China Resources New Energy, a unit of China Resources Power, set the offer price for its Shenzhen main-board IPO at RMB10.11 per share. The deal implies base proceeds of about RMB21.30 billion from roughly 2.11 billion shares, rising to as much as RMB24.5 billion if an overallotment option of up to 316.1 million shares is fully exercised.

Filings showed strategic investors would take 1.05 billion shares in the base deal, including China Chengtong, Shenzhen Gas, Shaanxi Investment Group, China Life, New China Life, Taikang Life and the National Social Security Fund. Retail valid bids totaled 636 billion shares, worth about RMB6.4 trillion at the offer price, and demand for the public tranche exceeded 1,000 times the shares initially allocated to retail investors.

Under the clawback mechanism, the final retail tranche increased to 930.7 million shares, or 67.95% of the shares remaining after the strategic placement assuming full exercise of the overallotment option, and the reallocated retail tranche was subscribed 683.4 times. The company and underwriters conducted the allocation draw on Tuesday and said results would be published on Wednesday, while no trading debut date was disclosed. The proceeds are planned for wind and solar project investment.

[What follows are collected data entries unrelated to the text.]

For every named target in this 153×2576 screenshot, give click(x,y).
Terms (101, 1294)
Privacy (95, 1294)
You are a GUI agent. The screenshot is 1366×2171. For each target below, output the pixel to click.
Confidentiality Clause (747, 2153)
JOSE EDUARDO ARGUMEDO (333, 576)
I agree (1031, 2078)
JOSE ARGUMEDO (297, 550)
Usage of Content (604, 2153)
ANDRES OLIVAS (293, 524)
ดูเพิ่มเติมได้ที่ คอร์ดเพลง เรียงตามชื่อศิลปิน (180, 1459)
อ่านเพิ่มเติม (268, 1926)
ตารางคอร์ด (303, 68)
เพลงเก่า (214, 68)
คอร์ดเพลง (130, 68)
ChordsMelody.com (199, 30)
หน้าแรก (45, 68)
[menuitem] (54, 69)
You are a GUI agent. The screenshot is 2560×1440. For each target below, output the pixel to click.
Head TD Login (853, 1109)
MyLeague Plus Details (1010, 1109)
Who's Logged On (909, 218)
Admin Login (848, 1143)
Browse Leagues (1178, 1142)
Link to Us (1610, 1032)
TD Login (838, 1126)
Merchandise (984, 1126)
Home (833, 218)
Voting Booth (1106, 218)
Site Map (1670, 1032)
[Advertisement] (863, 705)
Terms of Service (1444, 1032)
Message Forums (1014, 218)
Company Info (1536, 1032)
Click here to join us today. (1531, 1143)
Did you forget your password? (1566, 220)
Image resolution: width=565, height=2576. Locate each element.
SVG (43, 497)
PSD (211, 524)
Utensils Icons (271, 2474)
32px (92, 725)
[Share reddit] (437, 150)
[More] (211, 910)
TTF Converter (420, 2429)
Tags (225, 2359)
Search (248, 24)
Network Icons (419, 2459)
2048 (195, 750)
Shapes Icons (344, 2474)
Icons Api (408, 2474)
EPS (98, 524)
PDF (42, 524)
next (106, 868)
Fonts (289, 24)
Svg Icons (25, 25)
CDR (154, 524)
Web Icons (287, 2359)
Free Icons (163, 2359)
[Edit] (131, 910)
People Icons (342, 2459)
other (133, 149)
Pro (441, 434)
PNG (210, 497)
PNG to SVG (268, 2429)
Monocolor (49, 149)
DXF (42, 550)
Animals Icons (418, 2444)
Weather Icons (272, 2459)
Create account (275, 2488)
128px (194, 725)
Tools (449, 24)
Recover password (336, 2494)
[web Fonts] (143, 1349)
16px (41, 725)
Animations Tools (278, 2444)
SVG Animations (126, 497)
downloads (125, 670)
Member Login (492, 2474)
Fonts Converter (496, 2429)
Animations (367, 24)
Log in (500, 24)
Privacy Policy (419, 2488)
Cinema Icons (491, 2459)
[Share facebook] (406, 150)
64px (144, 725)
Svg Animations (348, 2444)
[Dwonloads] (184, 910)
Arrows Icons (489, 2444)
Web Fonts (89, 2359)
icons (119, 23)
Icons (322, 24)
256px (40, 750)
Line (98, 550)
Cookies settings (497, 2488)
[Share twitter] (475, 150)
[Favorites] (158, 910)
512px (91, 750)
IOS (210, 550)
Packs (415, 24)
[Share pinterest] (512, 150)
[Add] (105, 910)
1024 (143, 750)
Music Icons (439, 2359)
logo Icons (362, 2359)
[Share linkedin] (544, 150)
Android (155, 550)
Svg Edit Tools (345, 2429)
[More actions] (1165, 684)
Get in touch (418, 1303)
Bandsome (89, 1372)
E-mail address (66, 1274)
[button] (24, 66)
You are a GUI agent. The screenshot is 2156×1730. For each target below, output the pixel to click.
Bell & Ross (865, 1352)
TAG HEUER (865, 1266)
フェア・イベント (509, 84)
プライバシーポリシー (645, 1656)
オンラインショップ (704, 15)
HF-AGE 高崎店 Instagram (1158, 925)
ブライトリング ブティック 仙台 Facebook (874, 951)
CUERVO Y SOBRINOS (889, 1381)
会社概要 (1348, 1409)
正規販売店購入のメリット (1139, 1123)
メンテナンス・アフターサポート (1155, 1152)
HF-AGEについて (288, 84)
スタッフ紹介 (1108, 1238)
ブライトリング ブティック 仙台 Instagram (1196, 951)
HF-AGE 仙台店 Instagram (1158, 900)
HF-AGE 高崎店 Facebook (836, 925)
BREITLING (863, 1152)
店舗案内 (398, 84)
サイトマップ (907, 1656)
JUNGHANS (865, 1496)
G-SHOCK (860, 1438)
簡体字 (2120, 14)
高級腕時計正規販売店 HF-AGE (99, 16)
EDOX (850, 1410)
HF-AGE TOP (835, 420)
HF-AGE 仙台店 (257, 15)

Reuters said the deal would surpass Yihai Kerry Arawana’s RMB13.9 billion 2020 listing as Shenzhen’s largest IPO and would be the biggest onshore share sale in China since Beijing-Shanghai High-Speed Railway raised RMB30.7 billion in 2009. In its prospectus, the company reported first-quarter net profit of RMB1.62 billion, down 31.1% year on year, and revenue of RMB6.21 billion, down 2.8%, while citing weather conditions, tighter grid limits on generation and lower subsidies for some plants. As of the end of 2025, it reported controlled grid-connected capacity of 41.5899 GW across 31 provincial-level regions.